- Bengelsdorf c. 1936
- Born: Rosalind Bengelsdorf April 30, 1916 New York, N.Y.
- Died: February 10, 1979 (aged 62) New York, N.Y.
- Occupations: Art critic, painter, educator
- Spouse: Byron Browne (1907–1961)

= Rosalind Bengelsdorf =

American painter

Rosalind Bengelsdorf (April 30, 1916 – February 10, 1979) was an American painter, art critic and educator. She is also known as Rosalind Bengelsdorf Browne and as Rosalind Browne.

== Biography ==
Rosalind Bengelsdorf was born April 30, 1916, in New York, NY.

She studied at the Art Students League of New York as a teenager (1930–1934) with John Steuart Curry, Raphael Soyer, Anne Goldthwaite, and George Bridgman. In 1935 she joined the atelier of artist Hans Hofmann. She held a growing belief that the picture plane was a “living reality” of forms, energies, and colors. Because of this belief, Hofmann became a mentor to her for his dedication to painting as an independent object. Like Hofmann, she believed that “the shapes that compose the picture below to nothing else but the picture.” With his encouragement, she began to merge the idea that space is filled with “myriad, infinitesimal subdivisions” that changed into vibrating interplay of elements into her work. She felt that the abstract painter was observing the world and nature, tearing it apart, and putting it back together in a unique way.

In 1936, she began working as a WPA Federal Art Project muralist with Burgoyne Diller for the Central Nurses Home on Welfare Island.

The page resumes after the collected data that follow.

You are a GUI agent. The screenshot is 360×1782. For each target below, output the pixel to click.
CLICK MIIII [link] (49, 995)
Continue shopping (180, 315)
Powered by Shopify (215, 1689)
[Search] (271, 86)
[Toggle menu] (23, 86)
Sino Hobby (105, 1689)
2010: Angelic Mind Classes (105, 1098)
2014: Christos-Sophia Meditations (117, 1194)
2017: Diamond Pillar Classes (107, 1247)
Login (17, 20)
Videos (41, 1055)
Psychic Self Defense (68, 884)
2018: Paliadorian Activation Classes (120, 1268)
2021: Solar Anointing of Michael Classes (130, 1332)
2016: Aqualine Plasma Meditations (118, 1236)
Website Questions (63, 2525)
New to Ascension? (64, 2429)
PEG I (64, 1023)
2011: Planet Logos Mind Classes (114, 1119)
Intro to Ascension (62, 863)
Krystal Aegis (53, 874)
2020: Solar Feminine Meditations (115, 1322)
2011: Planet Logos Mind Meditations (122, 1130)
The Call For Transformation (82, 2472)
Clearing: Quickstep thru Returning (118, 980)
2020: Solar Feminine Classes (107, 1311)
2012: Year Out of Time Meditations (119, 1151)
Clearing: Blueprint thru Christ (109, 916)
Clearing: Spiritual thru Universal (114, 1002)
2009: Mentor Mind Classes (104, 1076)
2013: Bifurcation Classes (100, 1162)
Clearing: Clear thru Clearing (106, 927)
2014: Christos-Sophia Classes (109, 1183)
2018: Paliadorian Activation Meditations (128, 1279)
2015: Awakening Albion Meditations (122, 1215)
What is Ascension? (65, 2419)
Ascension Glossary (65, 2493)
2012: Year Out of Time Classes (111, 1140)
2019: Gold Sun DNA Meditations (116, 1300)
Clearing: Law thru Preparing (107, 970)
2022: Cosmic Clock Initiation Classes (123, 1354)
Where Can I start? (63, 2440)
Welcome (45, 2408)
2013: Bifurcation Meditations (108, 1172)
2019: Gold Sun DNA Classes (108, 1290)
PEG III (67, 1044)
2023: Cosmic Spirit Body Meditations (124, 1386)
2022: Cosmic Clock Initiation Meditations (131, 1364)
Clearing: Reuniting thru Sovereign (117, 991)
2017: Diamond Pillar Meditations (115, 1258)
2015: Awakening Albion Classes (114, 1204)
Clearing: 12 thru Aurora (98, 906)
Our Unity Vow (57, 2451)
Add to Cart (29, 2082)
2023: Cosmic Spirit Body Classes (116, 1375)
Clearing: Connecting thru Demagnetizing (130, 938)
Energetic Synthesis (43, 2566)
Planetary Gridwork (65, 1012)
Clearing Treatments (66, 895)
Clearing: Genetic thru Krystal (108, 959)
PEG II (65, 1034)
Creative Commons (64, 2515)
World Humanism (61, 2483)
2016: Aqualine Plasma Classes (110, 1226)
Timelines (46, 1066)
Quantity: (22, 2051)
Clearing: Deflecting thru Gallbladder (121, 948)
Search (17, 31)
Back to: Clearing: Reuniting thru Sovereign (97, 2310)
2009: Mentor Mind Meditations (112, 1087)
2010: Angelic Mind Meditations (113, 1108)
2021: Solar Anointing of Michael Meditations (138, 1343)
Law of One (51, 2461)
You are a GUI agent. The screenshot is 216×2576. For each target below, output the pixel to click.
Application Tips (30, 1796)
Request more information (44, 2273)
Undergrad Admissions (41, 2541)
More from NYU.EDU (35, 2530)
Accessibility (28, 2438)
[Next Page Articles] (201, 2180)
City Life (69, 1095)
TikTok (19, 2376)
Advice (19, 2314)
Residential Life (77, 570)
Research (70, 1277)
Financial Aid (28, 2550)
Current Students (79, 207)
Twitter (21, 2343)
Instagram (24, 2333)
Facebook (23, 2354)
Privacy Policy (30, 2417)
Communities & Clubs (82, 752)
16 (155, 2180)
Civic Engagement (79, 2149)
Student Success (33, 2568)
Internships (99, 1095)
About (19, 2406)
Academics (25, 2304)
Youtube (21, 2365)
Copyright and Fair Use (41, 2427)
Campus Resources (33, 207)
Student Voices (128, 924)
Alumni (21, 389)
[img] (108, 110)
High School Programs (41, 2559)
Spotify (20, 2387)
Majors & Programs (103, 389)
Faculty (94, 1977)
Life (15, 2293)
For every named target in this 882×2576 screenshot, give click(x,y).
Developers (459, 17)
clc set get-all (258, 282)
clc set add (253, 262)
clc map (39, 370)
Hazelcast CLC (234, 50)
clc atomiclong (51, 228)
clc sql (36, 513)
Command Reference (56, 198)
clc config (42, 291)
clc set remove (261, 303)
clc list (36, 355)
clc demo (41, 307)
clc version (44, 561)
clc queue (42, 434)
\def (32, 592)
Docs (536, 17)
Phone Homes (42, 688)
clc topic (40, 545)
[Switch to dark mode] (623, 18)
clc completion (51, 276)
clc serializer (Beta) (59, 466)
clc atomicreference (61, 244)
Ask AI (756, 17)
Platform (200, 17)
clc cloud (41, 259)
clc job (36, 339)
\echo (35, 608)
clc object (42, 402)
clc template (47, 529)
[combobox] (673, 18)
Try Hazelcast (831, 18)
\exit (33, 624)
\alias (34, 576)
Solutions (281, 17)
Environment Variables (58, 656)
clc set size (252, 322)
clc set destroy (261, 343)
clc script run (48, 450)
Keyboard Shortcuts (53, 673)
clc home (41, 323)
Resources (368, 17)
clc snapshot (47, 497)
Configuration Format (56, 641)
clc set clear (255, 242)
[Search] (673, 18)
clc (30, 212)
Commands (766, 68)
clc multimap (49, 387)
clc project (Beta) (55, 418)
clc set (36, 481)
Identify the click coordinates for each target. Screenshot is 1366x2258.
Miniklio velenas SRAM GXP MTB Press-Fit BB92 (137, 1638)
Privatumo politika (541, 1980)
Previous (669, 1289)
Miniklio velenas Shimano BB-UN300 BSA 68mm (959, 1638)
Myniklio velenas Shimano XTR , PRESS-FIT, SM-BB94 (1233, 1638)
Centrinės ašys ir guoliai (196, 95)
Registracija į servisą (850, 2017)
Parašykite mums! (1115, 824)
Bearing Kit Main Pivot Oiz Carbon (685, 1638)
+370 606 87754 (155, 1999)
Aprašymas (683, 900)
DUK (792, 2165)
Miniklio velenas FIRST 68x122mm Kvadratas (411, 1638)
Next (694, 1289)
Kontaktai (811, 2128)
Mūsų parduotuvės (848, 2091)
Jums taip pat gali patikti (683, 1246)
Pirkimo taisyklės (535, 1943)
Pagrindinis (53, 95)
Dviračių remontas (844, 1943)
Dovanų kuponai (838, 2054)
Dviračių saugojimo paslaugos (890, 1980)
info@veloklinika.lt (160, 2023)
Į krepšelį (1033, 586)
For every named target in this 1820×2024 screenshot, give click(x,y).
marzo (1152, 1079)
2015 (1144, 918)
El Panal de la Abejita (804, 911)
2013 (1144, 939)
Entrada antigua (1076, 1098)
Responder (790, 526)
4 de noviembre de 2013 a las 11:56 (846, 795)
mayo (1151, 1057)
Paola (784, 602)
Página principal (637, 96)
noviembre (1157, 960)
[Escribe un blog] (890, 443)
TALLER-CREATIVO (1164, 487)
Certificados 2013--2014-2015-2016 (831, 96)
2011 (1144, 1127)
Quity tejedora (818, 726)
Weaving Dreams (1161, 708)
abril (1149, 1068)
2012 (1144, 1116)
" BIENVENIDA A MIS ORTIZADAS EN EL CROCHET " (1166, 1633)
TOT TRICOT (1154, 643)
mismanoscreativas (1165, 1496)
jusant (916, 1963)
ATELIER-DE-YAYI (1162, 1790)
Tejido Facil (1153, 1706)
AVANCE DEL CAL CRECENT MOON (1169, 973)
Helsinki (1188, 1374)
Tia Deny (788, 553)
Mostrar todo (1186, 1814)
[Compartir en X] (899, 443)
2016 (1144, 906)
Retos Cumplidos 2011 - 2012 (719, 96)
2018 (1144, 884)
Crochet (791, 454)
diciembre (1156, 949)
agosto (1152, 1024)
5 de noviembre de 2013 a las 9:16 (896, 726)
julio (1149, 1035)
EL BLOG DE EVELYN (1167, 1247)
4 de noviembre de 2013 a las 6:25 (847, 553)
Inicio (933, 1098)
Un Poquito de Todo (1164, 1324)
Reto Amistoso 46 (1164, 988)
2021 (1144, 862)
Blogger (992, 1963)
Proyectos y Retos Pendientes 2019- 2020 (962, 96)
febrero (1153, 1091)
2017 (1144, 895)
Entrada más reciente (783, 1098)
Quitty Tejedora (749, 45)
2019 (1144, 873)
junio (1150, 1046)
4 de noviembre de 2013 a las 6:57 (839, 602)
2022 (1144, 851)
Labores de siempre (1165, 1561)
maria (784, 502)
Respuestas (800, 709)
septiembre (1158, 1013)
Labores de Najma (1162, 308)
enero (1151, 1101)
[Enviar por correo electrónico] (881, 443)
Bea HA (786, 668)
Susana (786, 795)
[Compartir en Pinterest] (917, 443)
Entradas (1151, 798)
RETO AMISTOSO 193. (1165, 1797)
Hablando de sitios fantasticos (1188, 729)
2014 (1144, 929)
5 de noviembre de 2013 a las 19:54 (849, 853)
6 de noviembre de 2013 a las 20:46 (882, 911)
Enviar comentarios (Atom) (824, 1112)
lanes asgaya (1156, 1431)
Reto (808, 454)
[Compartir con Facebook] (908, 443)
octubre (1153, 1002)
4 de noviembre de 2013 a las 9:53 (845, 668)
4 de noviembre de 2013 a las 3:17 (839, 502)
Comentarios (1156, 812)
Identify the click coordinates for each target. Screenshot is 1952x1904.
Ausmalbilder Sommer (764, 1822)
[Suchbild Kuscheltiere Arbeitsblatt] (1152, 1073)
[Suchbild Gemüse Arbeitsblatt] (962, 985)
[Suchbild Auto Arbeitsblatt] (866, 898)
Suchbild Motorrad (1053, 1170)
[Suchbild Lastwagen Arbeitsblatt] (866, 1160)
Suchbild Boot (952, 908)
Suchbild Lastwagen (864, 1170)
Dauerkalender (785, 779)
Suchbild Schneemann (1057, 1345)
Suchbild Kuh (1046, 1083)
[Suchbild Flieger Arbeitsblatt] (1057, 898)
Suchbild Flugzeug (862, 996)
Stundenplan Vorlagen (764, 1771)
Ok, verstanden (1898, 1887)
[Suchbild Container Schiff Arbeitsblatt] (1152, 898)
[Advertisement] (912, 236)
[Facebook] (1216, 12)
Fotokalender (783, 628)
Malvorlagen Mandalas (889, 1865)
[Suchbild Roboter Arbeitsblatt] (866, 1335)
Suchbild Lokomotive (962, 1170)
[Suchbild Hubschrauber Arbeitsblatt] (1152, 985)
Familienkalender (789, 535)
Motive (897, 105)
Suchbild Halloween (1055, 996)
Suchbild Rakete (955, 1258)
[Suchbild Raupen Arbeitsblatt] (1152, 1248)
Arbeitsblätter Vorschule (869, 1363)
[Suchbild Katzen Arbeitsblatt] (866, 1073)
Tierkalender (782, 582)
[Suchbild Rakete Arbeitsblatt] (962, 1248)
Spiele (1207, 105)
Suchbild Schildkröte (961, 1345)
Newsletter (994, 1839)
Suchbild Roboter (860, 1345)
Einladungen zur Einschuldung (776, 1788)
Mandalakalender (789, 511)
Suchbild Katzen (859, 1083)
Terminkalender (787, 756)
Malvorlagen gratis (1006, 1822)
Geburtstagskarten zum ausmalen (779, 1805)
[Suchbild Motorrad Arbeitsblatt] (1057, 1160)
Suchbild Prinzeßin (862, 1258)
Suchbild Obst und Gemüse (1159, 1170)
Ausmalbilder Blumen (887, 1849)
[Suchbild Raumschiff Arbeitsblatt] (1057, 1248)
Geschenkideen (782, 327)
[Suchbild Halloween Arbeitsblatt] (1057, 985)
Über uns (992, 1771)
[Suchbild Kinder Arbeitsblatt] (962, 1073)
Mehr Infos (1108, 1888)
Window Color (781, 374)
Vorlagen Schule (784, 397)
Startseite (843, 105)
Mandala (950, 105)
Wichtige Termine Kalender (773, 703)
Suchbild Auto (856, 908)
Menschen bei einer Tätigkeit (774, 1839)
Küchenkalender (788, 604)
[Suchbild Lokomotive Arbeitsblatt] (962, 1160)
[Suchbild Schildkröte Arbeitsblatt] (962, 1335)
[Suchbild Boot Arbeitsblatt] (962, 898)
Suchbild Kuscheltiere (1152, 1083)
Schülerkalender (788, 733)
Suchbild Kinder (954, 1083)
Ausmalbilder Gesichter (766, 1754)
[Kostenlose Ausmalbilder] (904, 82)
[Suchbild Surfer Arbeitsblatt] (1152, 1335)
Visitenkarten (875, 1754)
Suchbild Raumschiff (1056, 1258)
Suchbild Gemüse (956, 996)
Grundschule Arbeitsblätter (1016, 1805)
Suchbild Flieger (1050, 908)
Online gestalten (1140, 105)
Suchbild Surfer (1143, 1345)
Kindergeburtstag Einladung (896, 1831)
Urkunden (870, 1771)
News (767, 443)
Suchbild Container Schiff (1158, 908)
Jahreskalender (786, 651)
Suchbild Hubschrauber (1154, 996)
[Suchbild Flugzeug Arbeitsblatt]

The mural, entitled Abstraction (now destroyed), balances simple geometric forms through position and color.

Bengelsdorf married the artist Byron Browne in 1940. The couple agreed there should be only “one painter in the family,” so Bengelsdorf stopped painting and pursued teaching and writing. She resumed painting after her husband's death in 1961.

A founding member of the American Abstract Artists, Bengelsdorf championed the cause of abstract art throughout her career. Rosalind Bengelsdorf gives an account of the founding of American Abstract Artists as a "small group of abstract artists who met at Ibram Lassaw's studio at 232 Wooster Street, New York, early in 1936. The gathering consisted roughly of Byron Browne, Gertrude and Balcomb Greene, Harry Holtzman, George McNeil, Albert Swiden, Lassaw, Burgoyne Diller, and myself. It was on this occasion we decided to form a cooperative exhibition society. Therefore this association became the first actual meeting of the American Abstract Artists, and we were, in fact, its founders."

==Collections==
The Rosalind Bengelsdorf Browne papers and a 1968 oral history interview are located at the Archives of American Art. Her work is included in the collections of the Whitney Museum of American Art, the Metropolitan Museum of Art, New York, the National Gallery of Art, Washington, the Museum of Modern Art, New York and the Smithsonian American Art Museum.